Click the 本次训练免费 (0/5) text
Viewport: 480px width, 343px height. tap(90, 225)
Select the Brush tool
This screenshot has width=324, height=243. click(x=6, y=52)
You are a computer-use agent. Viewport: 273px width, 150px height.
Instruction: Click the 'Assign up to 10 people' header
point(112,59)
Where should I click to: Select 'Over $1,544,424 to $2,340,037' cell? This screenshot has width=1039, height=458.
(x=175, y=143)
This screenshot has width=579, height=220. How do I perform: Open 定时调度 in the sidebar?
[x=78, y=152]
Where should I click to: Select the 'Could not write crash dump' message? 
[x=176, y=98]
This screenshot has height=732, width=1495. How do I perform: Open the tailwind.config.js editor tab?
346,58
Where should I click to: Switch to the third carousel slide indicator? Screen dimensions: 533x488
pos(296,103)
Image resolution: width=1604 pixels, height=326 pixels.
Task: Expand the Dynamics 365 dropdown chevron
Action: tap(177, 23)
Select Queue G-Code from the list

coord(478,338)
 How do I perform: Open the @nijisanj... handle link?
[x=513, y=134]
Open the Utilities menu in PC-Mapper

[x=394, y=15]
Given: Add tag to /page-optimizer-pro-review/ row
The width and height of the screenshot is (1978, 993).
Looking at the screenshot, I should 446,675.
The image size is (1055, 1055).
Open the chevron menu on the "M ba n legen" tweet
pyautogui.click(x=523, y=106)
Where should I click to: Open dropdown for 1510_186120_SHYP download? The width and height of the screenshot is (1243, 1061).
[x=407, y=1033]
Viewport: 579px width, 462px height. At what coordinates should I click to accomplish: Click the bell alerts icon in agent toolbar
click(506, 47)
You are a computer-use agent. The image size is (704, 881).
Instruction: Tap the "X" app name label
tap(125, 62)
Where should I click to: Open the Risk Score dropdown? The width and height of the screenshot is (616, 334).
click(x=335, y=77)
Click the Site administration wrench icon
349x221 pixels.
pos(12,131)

## SET PROBLEM
Reproduce the records above verbatim, beginning at the line that contains "How do I perform: Open the @nijisanj..." and stopping after the line that contains "pyautogui.click(x=523, y=106)".

## SOLUTION
 How do I perform: Open the @nijisanj... handle link?
[x=513, y=134]
Open the Utilities menu in PC-Mapper

[x=394, y=15]
Given: Add tag to /page-optimizer-pro-review/ row
The width and height of the screenshot is (1978, 993).
Looking at the screenshot, I should 446,675.
The image size is (1055, 1055).
Open the chevron menu on the "M ba n legen" tweet
pyautogui.click(x=523, y=106)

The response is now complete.